-- start Document text --
Skip to main content
Version: Next

Vitess CDC

Vitess CDC source connector

Support Those Engines

SeaTunnel Zeta
Flink

Description

The Vitess CDC connector captures change events from Vitess VTGate through the VStream gRPC API. The first delivery keeps the connector intentionally narrow:

  • streaming only, no initial snapshot phase
  • explicit schema metadata only, provided through schema or tables_configs
  • optional table-names / table-pattern filters over those declared schemas
  • checkpoint / restore based on serialized Vitess VGTID state
  • rows emitted as SeaTunnel CDC rows for existing multi-table downstream paths

If you need a reproducible bootstrap position, use startup.mode = SPECIFIC with a concrete Vitess VGTID. LATEST is provided as a convenience startup mode aligned with existing Vitess CDC backends, but its initial position is symbolic until the first CDC event materializes a concrete offset.

Key features

Supported DataSource Info

DatasourceSupported versionsDriverUrlMaven
Vitess VTGate VStreamVTGate deployments compatible with Debezium Vitess 1.9.8.FinalgRPC client built into the connectorhostname + porthttps://mvnrepository.com/artifact/io.debezium/debezium-connector-vitess/1.9.8.Final

Using Dependency

No JDBC driver is required for the connector runtime itself because CDC traffic is read through VTGate gRPC. If you use JDBC for verification or downstream examples, add the MySQL JDBC driver separately.

Source Options

NameTypeRequiredDefaultDescription
hostnameStringYes-Hostname or IP address of the Vitess VTGate gRPC server.
portIntNo15991Port of the Vitess VTGate gRPC server.
keyspaceStringYes-Vitess keyspace captured by the connector.
schemaConfigYes*-Single-table schema definition. The schema block must provide table plus either columns or metadata_table_id.
tables_configsList\<Map>Yes*-Multi-table schema definitions. Each entry must contain a schema block with table plus either columns or metadata_table_id.
-- end Document text --
- _Objective A_
Reproduce the Vitess CDC connector page word for word, from "DatasourceSupported versionsDriverUrlMaven" up to and including "address of the Vitess VTGate gRPC server.".
- _Objective B_
Carry on writing the Vitess CDC connector documentation from the point where it stops.
The records that come next aren't needed here.
-- start Extracted records --
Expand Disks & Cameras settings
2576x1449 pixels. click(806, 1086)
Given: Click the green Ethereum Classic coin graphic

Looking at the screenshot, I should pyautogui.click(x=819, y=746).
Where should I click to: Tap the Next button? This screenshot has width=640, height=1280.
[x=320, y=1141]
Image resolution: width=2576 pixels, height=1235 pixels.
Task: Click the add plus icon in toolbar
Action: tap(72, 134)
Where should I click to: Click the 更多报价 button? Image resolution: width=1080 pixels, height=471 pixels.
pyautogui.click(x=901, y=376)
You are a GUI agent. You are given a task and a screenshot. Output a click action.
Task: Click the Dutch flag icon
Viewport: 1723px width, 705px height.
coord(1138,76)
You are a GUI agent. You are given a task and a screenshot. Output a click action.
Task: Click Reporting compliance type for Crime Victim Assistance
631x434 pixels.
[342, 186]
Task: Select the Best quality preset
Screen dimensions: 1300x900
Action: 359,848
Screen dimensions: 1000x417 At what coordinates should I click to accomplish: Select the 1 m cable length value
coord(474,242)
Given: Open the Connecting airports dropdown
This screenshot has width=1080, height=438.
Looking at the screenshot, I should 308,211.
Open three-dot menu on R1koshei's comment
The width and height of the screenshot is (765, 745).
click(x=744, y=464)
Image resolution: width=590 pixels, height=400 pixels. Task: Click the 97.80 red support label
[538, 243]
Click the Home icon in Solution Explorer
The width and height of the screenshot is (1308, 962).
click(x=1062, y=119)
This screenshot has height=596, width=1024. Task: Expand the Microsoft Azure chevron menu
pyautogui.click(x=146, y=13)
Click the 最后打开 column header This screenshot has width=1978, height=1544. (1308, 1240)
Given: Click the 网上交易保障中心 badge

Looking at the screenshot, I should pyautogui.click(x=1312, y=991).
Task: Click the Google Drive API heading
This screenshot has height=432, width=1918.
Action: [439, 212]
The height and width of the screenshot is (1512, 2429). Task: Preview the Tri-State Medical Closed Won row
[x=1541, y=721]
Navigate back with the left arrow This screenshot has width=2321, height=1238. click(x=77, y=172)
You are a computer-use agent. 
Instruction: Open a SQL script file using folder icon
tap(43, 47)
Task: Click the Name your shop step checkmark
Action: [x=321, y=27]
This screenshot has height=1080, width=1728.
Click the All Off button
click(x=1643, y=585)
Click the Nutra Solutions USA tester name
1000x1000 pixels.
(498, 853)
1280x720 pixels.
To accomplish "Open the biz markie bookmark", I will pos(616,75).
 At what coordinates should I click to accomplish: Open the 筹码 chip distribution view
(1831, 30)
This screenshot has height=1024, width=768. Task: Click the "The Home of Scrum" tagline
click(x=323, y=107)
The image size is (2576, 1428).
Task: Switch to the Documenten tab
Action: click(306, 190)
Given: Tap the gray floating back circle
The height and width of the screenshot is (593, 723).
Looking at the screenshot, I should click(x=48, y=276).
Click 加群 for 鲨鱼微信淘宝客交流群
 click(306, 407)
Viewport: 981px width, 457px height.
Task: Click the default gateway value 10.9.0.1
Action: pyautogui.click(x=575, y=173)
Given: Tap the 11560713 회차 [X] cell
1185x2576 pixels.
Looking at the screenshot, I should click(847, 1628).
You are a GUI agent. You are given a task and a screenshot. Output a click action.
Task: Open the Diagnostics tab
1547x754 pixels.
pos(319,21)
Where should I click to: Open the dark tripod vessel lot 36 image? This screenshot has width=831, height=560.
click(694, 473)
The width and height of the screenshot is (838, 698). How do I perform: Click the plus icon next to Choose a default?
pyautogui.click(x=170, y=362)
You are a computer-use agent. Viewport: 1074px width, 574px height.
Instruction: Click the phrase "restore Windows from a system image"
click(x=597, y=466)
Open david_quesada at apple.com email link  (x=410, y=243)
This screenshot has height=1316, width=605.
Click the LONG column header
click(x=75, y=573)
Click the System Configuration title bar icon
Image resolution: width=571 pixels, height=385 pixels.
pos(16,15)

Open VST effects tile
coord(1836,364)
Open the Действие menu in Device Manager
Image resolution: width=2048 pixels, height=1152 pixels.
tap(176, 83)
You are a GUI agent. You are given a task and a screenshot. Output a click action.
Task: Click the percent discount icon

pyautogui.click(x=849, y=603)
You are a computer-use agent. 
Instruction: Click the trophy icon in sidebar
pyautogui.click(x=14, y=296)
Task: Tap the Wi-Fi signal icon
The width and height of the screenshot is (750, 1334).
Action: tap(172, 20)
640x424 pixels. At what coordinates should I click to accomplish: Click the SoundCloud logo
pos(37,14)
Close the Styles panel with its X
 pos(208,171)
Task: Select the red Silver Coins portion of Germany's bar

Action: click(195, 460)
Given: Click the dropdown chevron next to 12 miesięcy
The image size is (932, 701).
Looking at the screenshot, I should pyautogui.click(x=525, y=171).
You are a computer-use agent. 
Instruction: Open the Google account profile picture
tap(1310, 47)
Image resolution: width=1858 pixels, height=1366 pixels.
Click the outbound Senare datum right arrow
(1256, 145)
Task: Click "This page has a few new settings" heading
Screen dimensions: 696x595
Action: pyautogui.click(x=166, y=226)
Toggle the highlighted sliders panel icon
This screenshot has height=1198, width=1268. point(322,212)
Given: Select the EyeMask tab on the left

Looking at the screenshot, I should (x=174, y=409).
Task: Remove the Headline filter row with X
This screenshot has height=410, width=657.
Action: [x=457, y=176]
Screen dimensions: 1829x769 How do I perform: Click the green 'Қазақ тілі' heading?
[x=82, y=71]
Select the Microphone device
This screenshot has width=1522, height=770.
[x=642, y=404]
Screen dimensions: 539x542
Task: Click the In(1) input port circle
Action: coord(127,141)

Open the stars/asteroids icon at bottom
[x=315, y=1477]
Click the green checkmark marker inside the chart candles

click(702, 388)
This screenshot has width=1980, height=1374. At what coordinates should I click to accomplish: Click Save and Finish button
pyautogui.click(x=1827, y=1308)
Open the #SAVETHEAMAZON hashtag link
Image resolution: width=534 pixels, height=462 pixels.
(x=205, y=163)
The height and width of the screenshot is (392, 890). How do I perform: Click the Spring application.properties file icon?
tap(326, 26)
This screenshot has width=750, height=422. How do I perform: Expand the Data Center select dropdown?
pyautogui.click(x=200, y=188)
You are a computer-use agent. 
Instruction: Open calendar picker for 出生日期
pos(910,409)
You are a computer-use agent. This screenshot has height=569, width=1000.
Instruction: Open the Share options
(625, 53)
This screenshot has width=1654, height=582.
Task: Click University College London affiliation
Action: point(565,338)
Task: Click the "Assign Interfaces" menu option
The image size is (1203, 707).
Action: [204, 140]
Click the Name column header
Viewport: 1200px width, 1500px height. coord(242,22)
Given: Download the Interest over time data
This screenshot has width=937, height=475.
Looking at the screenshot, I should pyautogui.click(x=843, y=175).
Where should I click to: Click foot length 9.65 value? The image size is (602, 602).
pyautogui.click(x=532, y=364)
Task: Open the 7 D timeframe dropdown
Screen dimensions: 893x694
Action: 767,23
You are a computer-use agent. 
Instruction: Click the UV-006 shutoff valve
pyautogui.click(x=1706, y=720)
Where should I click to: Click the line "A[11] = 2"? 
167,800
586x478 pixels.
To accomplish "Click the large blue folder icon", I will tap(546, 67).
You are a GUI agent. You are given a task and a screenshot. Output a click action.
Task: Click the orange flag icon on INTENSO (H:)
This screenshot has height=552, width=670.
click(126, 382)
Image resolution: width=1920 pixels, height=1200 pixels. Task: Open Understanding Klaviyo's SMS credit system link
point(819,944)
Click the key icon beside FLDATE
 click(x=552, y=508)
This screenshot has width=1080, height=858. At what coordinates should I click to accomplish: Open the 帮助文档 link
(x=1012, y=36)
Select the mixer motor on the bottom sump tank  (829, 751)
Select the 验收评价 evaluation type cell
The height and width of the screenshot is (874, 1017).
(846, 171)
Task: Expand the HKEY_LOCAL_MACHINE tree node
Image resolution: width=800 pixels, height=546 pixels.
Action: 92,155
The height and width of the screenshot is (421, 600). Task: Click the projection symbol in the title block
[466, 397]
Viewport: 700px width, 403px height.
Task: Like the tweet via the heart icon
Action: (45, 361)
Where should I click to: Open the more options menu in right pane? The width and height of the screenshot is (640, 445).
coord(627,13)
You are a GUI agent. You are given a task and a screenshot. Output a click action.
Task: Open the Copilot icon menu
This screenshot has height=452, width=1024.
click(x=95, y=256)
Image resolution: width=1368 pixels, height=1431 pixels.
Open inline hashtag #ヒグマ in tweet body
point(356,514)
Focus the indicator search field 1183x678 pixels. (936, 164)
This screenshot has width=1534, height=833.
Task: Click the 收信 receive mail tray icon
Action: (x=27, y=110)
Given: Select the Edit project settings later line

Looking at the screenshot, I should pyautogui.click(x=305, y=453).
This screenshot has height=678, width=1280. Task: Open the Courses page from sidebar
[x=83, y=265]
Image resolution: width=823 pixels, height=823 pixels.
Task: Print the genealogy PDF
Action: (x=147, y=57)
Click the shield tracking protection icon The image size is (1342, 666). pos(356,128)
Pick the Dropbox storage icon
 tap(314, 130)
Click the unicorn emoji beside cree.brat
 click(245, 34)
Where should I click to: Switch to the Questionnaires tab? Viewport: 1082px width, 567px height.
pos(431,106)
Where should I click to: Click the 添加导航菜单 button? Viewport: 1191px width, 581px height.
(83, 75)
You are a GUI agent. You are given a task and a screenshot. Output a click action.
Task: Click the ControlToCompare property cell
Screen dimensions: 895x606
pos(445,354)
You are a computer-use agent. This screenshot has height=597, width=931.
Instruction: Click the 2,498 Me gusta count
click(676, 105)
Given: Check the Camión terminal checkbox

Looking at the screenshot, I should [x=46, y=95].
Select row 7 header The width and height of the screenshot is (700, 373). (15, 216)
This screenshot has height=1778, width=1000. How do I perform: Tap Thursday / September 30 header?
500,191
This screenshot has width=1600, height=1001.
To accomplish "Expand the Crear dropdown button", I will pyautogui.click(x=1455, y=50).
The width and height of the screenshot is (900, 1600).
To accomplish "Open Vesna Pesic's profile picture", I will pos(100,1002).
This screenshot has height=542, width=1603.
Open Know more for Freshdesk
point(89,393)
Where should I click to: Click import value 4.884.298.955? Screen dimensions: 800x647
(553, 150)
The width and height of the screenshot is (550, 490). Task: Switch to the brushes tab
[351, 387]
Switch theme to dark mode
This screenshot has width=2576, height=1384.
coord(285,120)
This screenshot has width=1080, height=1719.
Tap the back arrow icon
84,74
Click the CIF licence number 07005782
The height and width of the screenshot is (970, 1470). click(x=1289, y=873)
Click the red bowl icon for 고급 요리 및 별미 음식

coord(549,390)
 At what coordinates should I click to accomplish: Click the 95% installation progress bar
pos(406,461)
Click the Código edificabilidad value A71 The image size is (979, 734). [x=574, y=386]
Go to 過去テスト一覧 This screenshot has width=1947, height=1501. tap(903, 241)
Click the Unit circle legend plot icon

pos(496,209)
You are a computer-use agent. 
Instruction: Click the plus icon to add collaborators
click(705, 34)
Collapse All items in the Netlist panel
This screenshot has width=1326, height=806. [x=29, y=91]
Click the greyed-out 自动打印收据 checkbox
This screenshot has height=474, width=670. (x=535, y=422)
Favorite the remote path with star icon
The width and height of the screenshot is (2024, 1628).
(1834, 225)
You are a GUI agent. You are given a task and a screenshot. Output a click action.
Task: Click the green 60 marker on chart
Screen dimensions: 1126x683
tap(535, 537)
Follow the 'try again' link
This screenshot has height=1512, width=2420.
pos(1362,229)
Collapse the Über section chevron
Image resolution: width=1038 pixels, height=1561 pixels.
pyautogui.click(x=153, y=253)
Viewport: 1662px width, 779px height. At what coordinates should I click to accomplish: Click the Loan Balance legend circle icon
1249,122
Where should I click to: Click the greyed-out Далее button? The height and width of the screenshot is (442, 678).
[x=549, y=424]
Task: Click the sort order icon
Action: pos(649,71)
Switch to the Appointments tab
-- end Extracted records --
- _Final answer A_
DatasourceSupported versionsDriverUrlMaven
Vitess VTGate VStreamVTGate deployments compatible with Debezium Vitess 1.9.8.FinalgRPC client built into the connectorhostname + porthttps://mvnrepository.com/artifact/io.debezium/debezium-connector-vitess/1.9.8.Final

Using Dependency

No JDBC driver is required for the connector runtime itself because CDC traffic is read through VTGate gRPC. If you use JDBC for verification or downstream examples, add the MySQL JDBC driver separately.

Source Options

NameTypeRequiredDefaultDescription
hostnameStringYes-Hostname or IP address of the Vitess VTGate gRPC server.

- _Final answer B_
table-namesListNo**-Optional database-qualified tables to capture from the declared schema set, for example commerce.orders.
table-patternStringNo**-Optional regular expression used to filter the declared schema set.
metalake_typeEnumNoGRAVITINOMetadata lake implementation used when a schema block resolves columns through metadata_table_id.
startup.modeEnumNoLATESTSupported values are latest and specific. specific is the stable startup mode for reproducible restore.
startup.specific-offset.vgtidStringNo-Vitess VGTID used when startup.mode = specific.
tablet-typeEnumNoMASTERVTGate tablet type used by VStream. Supported values are MASTER, REPLICA, RDONLY.
shardStringNo-Optional shard restriction. Omit it to capture all shards in the keyspace.
stop-on-reshardBooleanNofalseWhether the connector should stop after resharding.
keepalive.interval.msLongNoLong.MAX_VALUEgRPC keepalive interval in milliseconds.
grpc.headersStringNo-Optional comma-separated gRPC headers in key:value format.
grpc.max-inbound-message-sizeIntNo4194304Maximum inbound gRPC message size in bytes.
server-time-zoneStringNoUTCTime zone used by SeaTunnel row deserialization.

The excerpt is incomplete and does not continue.